Wheaton Precious Metals Corp. (NYSE:WPM) has a unique business model, providing investors exposure to silver and gold without the need to own a miner. You need to make sure you understand the implications of how Wheaton runs its precious-metals streaming business before you sell the stock for any one of these three terrible reasons.
What is streaming?
First things first, streaming companies like Wheaton, and competitors Royal Gold (NASDAQ:RGLD) and Franco-Nevada (NYSE:FNV), give cash up front to miners in exchange for the right to buy silver and gold in the future at reduced rates. These deals provide miners an alternate source of capital when other options, like banks and capital markets, are undesirable.
Wheaton, meanwhile, benefits from buying silver and gold at low rates. The company's average silver cost is around $4 an ounce. For gold, the average is around $400 an ounce. Those are low relative to current prices and provide Wheaton with huge margins. With that as a backdrop, let's talk about some reasons why you wouldn't want to sell Wheaton.
1. Volatile precious metals
The price of gold and silver go up and down in often swift and volatile swings. That will clearly have an impact on Wheaton's top and bottom lines. Just like it would at any company that makes money selling precious metals. But step back for a moment and think about the streaming model.
When times are flush, Wheaton will benefit from wide margins because its costs are so low. In other words, it can do quite well in the good times. When gold and silver prices fall, those wide margins also provide downside protection. It can generally handle downturns better than miners.
But there's one more thing. When precious-metals prices are low, miners are likely to find capital hard to come by. So commodity downturns are great times for Wheaton to make new streaming deals. For example, in 2015, roughly the nadir of the recent commodity downturn, it inked two deals worth $1.8 billion. Not surprisingly, Wheaton achieved record sales volumes in 2016. Volatile silver and gold prices aren't a reason to sell Wheaton, but they might be a reason to buy it.
2. No big deals
That said, Wheaton still needs to keep a close eye on production. That's because mines only hold just so much gold and silver and, over time, they run out. So Wheaton needs to replace deals backed by mines where production is falling due to age (or other factors), and it needs to add deals that offer new production beyond its replacement needs in order to grow.

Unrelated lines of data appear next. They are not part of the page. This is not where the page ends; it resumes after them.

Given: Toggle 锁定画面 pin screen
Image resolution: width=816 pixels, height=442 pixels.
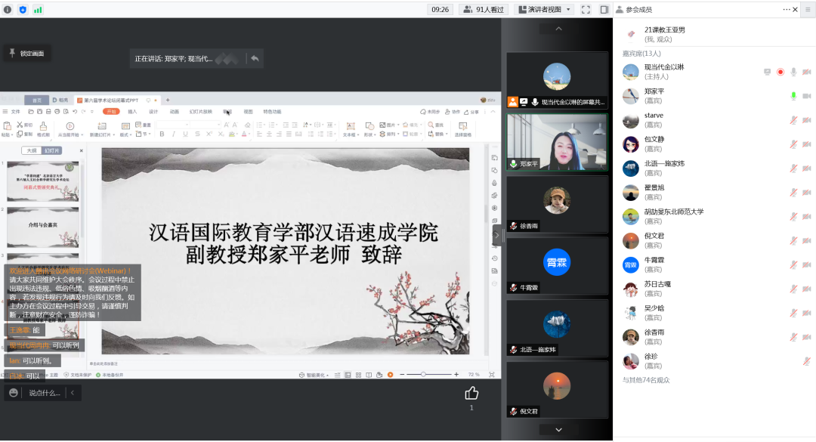Looking at the screenshot, I should 26,54.
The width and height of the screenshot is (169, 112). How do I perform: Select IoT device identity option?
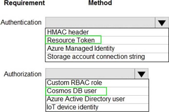coord(73,107)
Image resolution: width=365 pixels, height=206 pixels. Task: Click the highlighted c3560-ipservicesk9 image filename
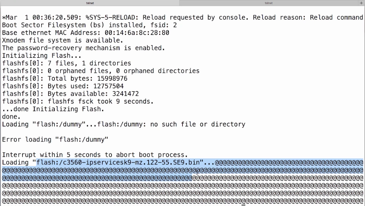118,163
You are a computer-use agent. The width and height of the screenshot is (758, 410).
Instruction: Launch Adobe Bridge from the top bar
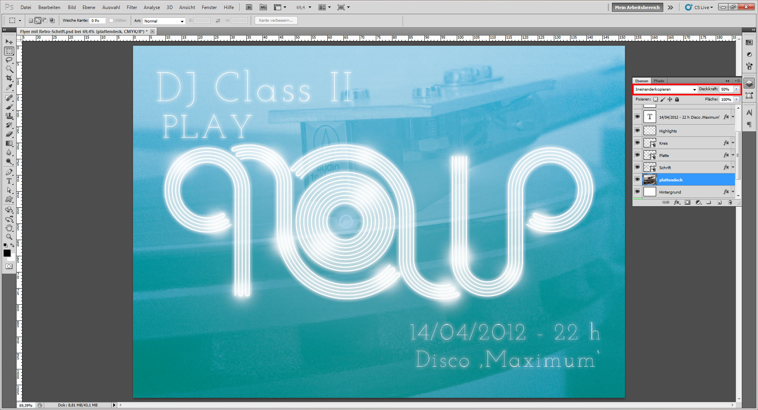pos(249,7)
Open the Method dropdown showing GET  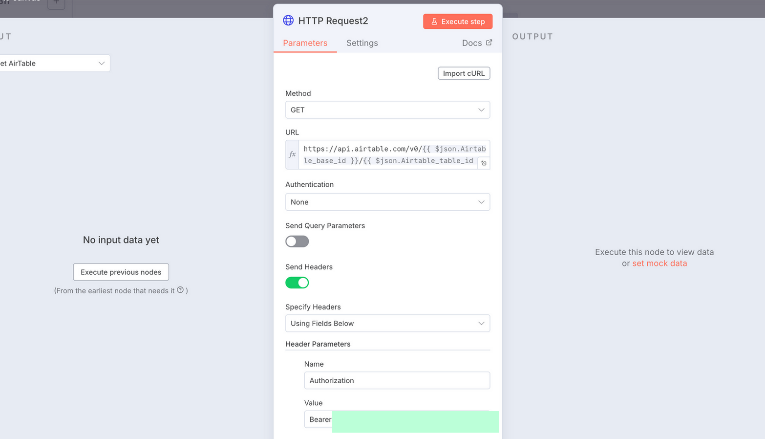point(387,110)
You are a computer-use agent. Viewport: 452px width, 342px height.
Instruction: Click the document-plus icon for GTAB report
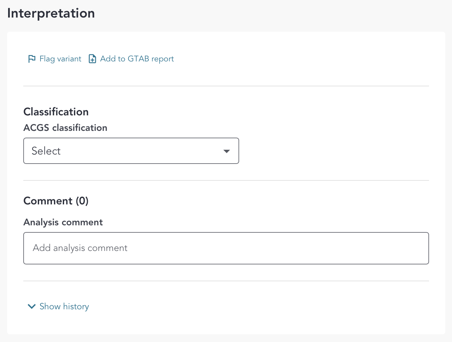(92, 59)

Sometimes, however, it's hard to find large streaming deals. For example, the company hasn't made any notable deals so far in 2017. But streaming deals aren't always about current production. Other times, Wheaton inks agreements where the cash is being used to build a new mine or expand production at an existing asset.
For example, the relatively tiny $140 million deal with Panoro Minerals Ltd. signed in 2016 is a mine that's only in the development stage. If it lives up to expectations, the mine Wheaton is backing will have a 19-year lifespan and contain at least 860,000 ounces gold and 10.3 million ounces silver. So product for from this mine is zero today, but for a very small investment, it could add to Wheaton's production for years into the future.
In other words, don't equate Wheaton's prospects with the number or size of the deals that it's completing. Some of its streaming agreements are meant to pay off in the future. That's what Wheaton calls optionality, and if you look at the far right of the bar graph above, you'll see that even without big deals Wheaton has a lot of opportunity to increase production already built into its portfolio.
The last terrible reason to sell Wheaton has nothing to do with the streaming model and everything to do with Wheaton's stated dividend policy. Streaming peer Royal Gold has increased its dividend every year for 16 consecutive years. Franco-Nevada has hiked its dividend annually for 10 years running (if you include 2017). Wheaton's dividend has gone up for three consecutive years but was cut six times after peaking in early 2013, which sounds awful by comparison.
That's because Royal Gold and Franco-Nevada have a goal of steadily increasing dividends. Wheaton specifically pays out "20% of the average cash generated by operating activities in the previous four quarters divided by the Company's outstanding common shares at the time the dividend is approved." In other words, the dividend is meant to go up when precious-metals prices are high and fall when silver and gold are in the doldrums. Make sure you understand that difference before you even think about selling Wheaton because of its dividend history.
The way it's run
When you look at Wheaton Precious Metals, it's important to understand the business model. That includes the specifics of the streaming business, which can benefit from low precious-metals prices and includes deals where production isn't expected for years into the future. Also, you should examine simply how Wheaton chooses to run its business, which is where the variable dividend policy comes into play. If you don't take the time to think about these things you might sell the stock for a terrible reason.